--- What to work on ---
Within the entries below, find every line that has the string "Enable", then copy it.

--- Provided records ---
-------

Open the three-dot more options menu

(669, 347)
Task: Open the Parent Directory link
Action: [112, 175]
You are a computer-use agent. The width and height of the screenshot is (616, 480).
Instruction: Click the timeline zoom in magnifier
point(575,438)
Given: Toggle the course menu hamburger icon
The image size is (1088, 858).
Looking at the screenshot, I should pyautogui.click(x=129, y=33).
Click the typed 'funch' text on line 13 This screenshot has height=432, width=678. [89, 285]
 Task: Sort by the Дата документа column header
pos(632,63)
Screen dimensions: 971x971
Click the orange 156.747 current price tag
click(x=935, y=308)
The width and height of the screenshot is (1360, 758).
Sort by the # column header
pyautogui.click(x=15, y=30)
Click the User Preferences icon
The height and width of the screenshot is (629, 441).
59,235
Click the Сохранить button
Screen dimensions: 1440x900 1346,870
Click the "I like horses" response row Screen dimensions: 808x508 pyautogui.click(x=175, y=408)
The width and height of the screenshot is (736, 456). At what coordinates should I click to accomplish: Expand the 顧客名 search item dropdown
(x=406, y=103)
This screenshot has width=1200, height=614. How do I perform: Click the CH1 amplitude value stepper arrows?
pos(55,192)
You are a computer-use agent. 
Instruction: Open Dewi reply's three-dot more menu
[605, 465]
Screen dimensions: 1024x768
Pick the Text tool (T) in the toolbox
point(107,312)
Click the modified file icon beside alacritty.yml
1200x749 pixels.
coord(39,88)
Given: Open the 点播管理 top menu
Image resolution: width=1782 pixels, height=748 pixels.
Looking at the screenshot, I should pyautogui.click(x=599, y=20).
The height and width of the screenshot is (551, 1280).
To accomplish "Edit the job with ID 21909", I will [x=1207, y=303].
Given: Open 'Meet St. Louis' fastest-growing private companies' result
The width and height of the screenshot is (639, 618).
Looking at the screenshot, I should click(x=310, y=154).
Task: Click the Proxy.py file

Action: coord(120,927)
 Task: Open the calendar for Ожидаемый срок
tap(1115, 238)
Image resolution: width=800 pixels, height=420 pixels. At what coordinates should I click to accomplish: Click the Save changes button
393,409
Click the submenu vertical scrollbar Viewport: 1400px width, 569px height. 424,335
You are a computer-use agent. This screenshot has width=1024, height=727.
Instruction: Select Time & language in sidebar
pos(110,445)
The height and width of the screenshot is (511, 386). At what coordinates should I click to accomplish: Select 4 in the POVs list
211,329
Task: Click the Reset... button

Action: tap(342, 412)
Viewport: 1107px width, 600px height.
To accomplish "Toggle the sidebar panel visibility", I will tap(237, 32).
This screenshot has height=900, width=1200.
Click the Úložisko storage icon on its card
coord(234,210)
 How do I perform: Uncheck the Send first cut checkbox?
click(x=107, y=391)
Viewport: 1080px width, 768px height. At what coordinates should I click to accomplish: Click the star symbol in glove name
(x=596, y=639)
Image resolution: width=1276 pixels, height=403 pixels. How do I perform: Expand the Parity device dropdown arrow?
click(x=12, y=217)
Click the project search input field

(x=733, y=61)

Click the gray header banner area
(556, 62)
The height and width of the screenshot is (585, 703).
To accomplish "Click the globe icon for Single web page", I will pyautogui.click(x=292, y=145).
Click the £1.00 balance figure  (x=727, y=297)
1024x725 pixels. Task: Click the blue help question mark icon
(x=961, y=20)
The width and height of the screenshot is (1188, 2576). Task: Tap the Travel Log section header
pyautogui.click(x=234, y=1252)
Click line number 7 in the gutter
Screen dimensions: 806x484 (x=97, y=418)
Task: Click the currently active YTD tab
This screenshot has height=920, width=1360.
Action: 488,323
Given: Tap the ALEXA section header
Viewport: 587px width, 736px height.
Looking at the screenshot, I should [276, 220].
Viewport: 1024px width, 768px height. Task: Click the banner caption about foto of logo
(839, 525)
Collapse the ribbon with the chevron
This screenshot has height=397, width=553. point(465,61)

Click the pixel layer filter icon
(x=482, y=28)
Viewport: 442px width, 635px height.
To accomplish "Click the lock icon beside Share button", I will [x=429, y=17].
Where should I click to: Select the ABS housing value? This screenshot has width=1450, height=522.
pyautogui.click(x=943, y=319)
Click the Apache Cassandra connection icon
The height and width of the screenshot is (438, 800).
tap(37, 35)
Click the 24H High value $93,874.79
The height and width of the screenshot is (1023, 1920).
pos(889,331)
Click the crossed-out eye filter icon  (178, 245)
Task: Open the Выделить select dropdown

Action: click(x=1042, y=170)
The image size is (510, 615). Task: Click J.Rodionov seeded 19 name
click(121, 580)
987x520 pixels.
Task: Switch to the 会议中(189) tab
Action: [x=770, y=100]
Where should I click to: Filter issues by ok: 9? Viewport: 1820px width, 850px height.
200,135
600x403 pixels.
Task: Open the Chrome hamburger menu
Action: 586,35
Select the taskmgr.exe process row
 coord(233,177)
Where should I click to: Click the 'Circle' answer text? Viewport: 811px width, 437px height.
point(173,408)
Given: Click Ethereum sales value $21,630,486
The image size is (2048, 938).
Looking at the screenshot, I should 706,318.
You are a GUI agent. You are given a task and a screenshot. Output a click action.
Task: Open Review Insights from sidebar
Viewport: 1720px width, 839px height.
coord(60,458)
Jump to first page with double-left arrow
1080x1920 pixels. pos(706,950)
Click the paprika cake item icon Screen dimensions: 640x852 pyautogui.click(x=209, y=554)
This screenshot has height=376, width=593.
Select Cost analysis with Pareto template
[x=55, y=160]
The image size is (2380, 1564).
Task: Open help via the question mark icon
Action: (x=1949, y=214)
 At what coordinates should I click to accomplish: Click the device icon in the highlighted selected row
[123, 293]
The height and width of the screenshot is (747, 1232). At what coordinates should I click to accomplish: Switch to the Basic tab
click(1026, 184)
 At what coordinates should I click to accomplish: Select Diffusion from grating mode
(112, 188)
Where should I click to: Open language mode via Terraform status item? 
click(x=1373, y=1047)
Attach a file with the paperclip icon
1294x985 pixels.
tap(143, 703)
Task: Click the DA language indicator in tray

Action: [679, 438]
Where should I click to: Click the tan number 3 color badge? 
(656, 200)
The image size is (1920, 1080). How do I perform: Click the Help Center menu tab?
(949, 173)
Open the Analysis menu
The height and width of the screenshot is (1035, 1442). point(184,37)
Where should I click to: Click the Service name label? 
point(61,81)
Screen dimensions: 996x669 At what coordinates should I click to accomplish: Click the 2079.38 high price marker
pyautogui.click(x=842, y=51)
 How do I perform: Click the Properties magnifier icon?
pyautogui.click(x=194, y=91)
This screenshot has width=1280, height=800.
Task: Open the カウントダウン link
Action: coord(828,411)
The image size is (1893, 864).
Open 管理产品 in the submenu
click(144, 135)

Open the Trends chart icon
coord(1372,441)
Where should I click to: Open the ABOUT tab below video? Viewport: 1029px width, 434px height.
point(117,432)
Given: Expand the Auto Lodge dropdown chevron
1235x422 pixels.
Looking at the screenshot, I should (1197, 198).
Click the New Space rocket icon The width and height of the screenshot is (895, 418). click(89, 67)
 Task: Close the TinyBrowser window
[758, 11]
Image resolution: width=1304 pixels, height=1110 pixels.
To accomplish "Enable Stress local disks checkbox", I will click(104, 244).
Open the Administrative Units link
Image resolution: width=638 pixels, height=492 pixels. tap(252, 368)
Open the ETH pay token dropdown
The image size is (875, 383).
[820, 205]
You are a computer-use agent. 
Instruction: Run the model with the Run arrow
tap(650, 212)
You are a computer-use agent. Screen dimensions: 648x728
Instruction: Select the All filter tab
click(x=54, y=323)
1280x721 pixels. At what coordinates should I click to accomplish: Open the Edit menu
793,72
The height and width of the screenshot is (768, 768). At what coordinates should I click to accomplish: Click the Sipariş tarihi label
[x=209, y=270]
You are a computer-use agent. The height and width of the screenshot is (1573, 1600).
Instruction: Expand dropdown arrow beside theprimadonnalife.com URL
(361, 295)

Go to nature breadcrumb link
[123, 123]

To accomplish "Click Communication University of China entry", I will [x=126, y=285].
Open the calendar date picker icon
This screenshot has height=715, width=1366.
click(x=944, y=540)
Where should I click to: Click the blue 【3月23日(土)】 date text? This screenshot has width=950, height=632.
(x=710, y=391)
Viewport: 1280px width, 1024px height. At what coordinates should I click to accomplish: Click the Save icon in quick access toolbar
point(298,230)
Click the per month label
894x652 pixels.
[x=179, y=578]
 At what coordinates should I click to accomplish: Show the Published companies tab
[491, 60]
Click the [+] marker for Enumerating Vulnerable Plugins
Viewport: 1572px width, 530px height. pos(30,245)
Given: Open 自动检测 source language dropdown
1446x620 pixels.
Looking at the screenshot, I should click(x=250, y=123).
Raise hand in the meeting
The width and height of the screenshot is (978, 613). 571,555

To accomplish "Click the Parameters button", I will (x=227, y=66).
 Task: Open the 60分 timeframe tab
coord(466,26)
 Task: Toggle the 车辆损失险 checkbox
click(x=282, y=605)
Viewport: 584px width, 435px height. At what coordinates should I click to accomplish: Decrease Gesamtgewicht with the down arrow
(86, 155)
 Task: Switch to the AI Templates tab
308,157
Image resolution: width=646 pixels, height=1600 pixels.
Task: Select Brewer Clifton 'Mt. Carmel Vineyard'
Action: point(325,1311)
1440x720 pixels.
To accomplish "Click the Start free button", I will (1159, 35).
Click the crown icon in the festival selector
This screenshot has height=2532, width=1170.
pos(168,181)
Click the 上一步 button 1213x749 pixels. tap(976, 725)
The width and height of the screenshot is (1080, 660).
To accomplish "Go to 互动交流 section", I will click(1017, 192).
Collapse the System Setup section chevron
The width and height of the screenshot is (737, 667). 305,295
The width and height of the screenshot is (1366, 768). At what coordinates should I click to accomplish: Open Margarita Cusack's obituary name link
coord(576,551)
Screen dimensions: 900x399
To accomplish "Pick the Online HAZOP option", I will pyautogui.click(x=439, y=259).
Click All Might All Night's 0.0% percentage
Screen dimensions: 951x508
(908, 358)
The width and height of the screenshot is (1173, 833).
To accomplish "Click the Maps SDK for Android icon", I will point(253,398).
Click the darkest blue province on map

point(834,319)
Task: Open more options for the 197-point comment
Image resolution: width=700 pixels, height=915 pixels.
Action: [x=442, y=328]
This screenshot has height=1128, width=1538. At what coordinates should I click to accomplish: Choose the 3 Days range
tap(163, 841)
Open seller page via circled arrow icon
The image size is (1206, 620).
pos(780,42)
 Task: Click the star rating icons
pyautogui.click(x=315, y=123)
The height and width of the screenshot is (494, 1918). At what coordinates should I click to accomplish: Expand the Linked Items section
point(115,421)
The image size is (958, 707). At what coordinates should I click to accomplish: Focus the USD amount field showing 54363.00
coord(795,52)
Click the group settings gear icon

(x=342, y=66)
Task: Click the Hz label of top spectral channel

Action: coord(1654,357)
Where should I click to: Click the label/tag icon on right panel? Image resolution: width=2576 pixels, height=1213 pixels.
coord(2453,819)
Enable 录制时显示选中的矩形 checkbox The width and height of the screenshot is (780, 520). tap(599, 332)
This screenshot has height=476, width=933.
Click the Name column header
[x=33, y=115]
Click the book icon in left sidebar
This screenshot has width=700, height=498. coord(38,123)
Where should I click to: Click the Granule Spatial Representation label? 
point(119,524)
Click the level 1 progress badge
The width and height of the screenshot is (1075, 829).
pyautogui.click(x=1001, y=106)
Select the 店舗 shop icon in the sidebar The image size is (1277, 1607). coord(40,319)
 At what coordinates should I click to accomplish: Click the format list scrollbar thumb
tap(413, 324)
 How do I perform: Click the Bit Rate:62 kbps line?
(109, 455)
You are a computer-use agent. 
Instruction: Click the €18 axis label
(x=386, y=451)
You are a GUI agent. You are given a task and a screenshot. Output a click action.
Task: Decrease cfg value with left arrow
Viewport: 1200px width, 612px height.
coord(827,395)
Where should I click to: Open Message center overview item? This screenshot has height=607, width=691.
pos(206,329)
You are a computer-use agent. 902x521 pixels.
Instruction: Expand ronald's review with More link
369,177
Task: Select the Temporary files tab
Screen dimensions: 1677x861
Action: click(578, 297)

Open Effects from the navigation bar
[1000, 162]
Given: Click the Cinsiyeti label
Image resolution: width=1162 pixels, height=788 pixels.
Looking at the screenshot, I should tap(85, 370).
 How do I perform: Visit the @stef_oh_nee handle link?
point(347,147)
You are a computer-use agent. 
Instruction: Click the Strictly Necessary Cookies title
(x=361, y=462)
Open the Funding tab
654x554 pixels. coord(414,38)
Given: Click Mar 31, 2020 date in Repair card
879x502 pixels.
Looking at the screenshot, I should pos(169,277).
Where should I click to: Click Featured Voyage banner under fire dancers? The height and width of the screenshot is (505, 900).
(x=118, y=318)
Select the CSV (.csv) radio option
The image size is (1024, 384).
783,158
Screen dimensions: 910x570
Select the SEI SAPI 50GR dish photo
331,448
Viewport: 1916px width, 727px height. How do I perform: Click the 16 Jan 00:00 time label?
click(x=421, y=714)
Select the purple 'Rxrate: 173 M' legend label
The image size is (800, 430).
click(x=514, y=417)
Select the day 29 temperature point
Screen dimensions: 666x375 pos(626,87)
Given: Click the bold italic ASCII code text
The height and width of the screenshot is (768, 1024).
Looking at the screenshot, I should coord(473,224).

-------

--- Solution for this problem ---
To accomplish "Enable Stress local disks checkbox", I will click(104, 244).
Enable 录制时显示选中的矩形 checkbox The width and height of the screenshot is (780, 520). tap(599, 332)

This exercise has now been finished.